На "Мякинино" некоторые вышли. Пассажиры больше не загораживали от Маши другой интересный знак – перечёркнутую фигуру.
– Мама, что означает человечек?
– Ну какой такой человечек? – устало переспросила мама.
Маша молча тыкнула пальчиком.
– К дверям прислоняться нельзя.
Взрослые в метро были непослушные. Пишут им: нельзя. Нет – прислоняются. И ведь не падают, когда двери на станциях разъезжаются. Чудеса.
Маша и мама ехали уже долго – целых три станции. Интересные случайные попутчики кончились. Рассматривать остальных становилось скучно.
– Смотри! Мамочка! Смотри! – вдруг крикнула девочка.

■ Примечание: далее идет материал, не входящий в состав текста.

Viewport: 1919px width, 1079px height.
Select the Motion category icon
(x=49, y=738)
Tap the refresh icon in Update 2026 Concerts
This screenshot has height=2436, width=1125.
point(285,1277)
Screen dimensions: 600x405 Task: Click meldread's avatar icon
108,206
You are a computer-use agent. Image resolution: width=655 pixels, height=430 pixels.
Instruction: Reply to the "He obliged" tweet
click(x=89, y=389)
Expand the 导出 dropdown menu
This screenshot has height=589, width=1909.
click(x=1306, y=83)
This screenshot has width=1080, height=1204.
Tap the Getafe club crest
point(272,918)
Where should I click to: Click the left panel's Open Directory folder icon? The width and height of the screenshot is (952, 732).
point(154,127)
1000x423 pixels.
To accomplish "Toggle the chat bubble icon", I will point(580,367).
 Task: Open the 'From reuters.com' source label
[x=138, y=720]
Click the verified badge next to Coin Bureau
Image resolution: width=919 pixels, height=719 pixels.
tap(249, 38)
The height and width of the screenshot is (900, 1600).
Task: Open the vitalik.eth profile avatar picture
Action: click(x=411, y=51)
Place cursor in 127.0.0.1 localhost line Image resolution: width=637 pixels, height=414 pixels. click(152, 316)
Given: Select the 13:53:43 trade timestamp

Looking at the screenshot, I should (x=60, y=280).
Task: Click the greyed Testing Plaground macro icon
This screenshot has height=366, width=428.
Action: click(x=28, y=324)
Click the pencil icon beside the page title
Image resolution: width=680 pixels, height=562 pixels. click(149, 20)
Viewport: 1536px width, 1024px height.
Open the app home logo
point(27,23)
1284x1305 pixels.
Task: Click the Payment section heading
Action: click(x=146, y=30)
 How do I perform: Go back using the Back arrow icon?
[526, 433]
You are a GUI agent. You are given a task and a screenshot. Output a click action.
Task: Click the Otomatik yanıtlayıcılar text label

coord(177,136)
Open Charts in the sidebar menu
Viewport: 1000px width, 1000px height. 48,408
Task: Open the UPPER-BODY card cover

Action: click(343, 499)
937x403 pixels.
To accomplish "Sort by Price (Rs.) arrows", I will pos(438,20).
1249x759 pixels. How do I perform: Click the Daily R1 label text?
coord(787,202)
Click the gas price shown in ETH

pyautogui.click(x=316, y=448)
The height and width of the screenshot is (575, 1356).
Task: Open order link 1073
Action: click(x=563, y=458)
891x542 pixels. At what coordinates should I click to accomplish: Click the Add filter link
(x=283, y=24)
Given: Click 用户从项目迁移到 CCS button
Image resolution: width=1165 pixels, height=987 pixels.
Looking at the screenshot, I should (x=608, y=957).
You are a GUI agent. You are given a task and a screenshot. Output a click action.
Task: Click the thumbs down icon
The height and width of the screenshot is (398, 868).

Во мраке туннеля Летучим Голландцем проплывала слабо мерцающая станция-призрак. Платформа белела как саван мёртвой невесты меж редких колонн. Народу – никого. Маша упёрлась носом в холодное стекло. Матовое облако тут же заволокло часть окошка.
– Смотри, смотри, – не глядя хлопала она маму по пальто. Отвлечёшься на миг – и морок развеется.
Напрасно Маша продолжала бороться с желанием моргнуть. Наваждение исчезло.
– Это техническая станция, – тихо пояснила мама. – Пассажиров туда не пускают.
– Почему?
Мама молча возвела глаза к потолку.
Катя непременно бы ответила. Она почти взрослая, многое знает.
Поражённая мелькнувшим видением, Маша не могла даже думать о чём-то другом, а подъезжая к "Площади революции" всё позабыла. Они вышли из вагона на тёмную платформу. Страшновато здесь было, как у приоткрытого шкафа в сумерки. Полноводные людские потоки растекались по станции. То затихали, то били ключом, пересекались, но не смешивались.
– Мама… – восторженно выдохнула Маша.
Гигантские статуи замерли на постаментах как живые. Не одна, не две – целая галерея. Мама спрятала улыбку:
– Пойдём.
Они торопились – заканчивалось время посещений в Катиной больнице, ворота закрывались – но уйти просто так не могли.
– Если потереть собачий нос, случится что-нибудь хорошее, – прошептала мама в самое девочкино ухо. Гул подземки почти заглушил её севший голос.